Mercredi, la défense a fait venir un universitaire​ qui a expliqué que la reconnaissance d’une voix par un proche n’était pas une méthode fiable, car elle n’est pas « scientifique ». Or, les avocats de Willy Bardon ne cessent de rappeler que son ADN n’a pas été retrouvé sur la scène de crime, que son téléphone n’a pas borné dans le secteur cette nuit-là. Devant la cour, il déclare aimer le sexe, reconnaît ne pas avoir toujours avoir eu un comportement galant avec les femmes. Mais pour ses conseils, cela ne prouve en rien qu’il a participé au viol et au meurtre de la jeune directrice de banque, près de Péronne. La partie civile espère donc que les témoins qui ont reconnu sa voix sauront convaincre les jurés qu’il est bien l’homme que l’on entend sur la bande.

« Sa manière de parler »

Le premier à s’avancer à la barre, Cyril L., 41 ans, a connu l’accusé « petit ». A l’époque, il jouait avec le neveu de Willy Bardon, Romuald J. mais les deux hommes n’ont jamais été intimes, signale-t-il. Lorsque les gendarmes de la section de recherche d’Amiens lui ont fait écouter l’appel passé par la victime la nuit des faits, il a immédiatement reconnu la voix de Willy Bardon. « Sur la bande, je ne comprends pas ce qui est dit. Mais c’est son timbre de voix, sa manière de parler », souligne ce témoin, assurant que les gendarmes ne lui ont pas extirpé cette confession. Mais comme le fait remarquer l’avocate générale, Anne-Laure Sandretto, de l’ADN mitochondrial pouvant correspondre à celui de Cyril L. avait été retrouvé sur la scène de crime. Et, face aux enquêteurs, il reconnaît s’être senti « inquiet ».

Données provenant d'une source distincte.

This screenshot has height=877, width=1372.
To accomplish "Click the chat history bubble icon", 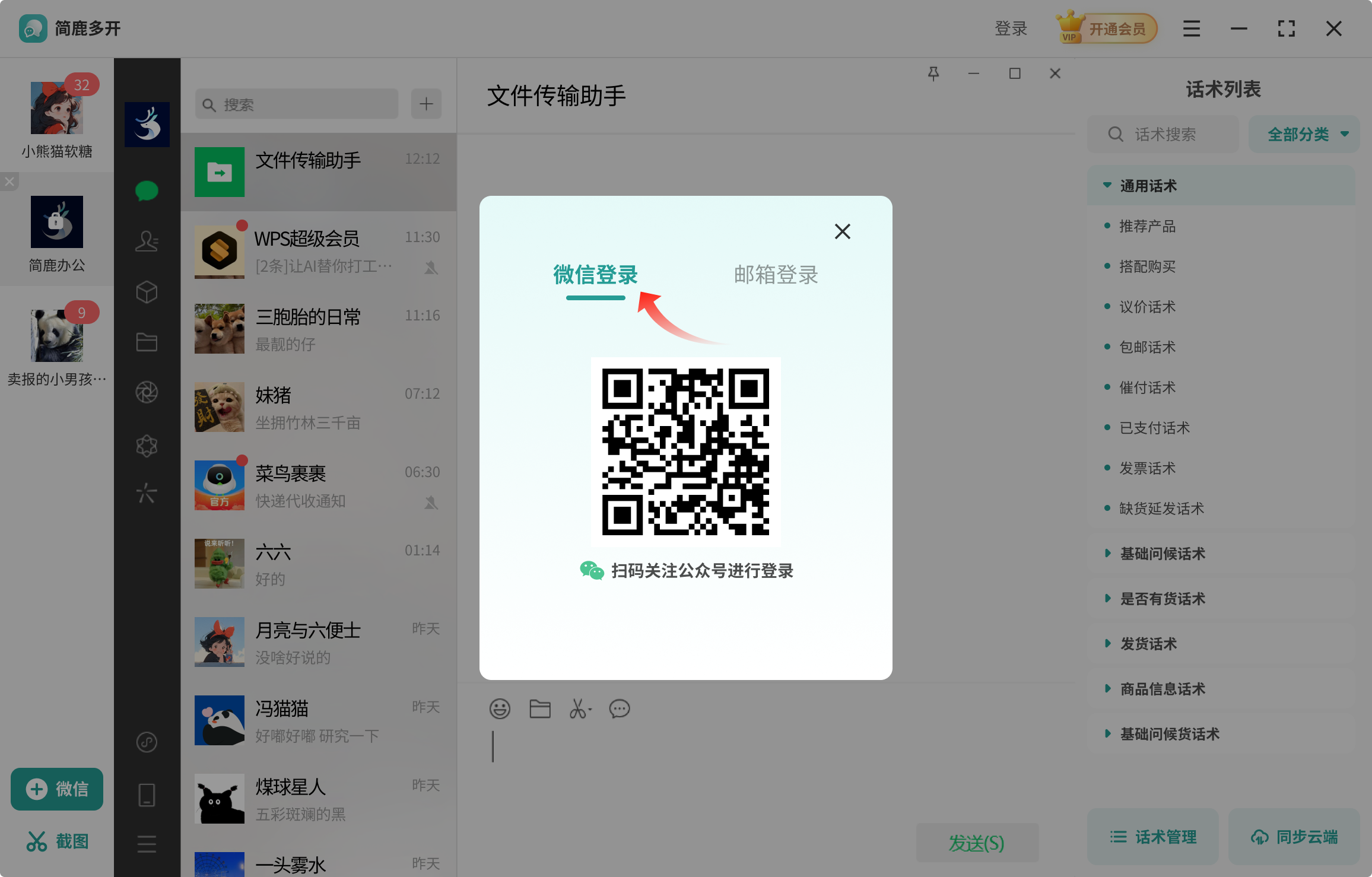I will (620, 708).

Frédéric L., lui, est persuadé de l’innocence de l’accusé qu’il a rencontré en 2005 ou 2006, lors des rencontres organisées par le club de 4x4 de Jussy. La présidente, Martine Brancourt, observe d’ailleurs qu’il était très impliqué dans sa défense durant l’instruction. « Je suis allé le voir à la maison d’arrêt, se rappelle-t-il notamment. Car, pour moi, c’est quelqu’un de bien. » Willy Bardon n’est pas une personne violente, c'est même quelqu'un de très «serviable». Lui aussi a écouté l’enregistrement. Et il en est certain : ce n’est pas la voix de l’accusé que l’on entend. La présidente lui rappelle que, lors d’une conversation téléphonique enregistrée par les enquêteurs, Willy Bardon avait insulté la juge d’instruction et le père d’Elodie Kulik, précisant savoir qu’il était écouté. Et Frédéric L. rigolait bien.

« Des intonations qui ressemblent »

Willy Bardon se lève et jure qu’il « regrette » ces propos. « Je suis idiot de dire des méchancetés comme ça, mais c’est le seul moyen de me faire entendre parce que personne ne me croit », clame l’accusé. Avant d’ajouter : « Personne ne peut comprendre ce que je ressens. » Son frère, René, si. Il est persuadé que ce n’est pas la voix de son frère que l’on entend sur la bande. Il y a bien « des intonations qui ressemblent », mais rien de plus. Et s’il était ému après l’avoir écouté la première fois, c’est parce qu’il était « peiné » pour Elodie Kulik. « Ça m’a pris au cœur. » Face à lui, les gendarmes « insistaient » pour qu’il dénonce Willy Bardon​. Un jour, il a été le voir en prison. Son frère lui a juré n’avoir rien fait. Cela lui suffit.

La première femme de Willy Bardon, Chrystelle P., n’a jamais voulu écouter cet enregistrement. Ni devant les gendarmes, ni devant la cour, malgré la demande de l’un des juges. La peur d’avoir « peur » en entendant les cris d'Elodie Kulik. Mais elle est sûre que les personnes qui ont reconnu la voix de l’accusé, parfois des proches comme Romuald J., étaient « sincères ». La cour entendra samedi matin Katy D., l’ex-compagne de Grégory Wiart, dont l’ADN a été retrouvé sur la scène de crime. Elle aussi a été formelle devant les gendarmes : il s’agit bien de la voix de l’accusé. Le verdict est attendu le 6 décembre. Willy Bardon encourt la perpétuité.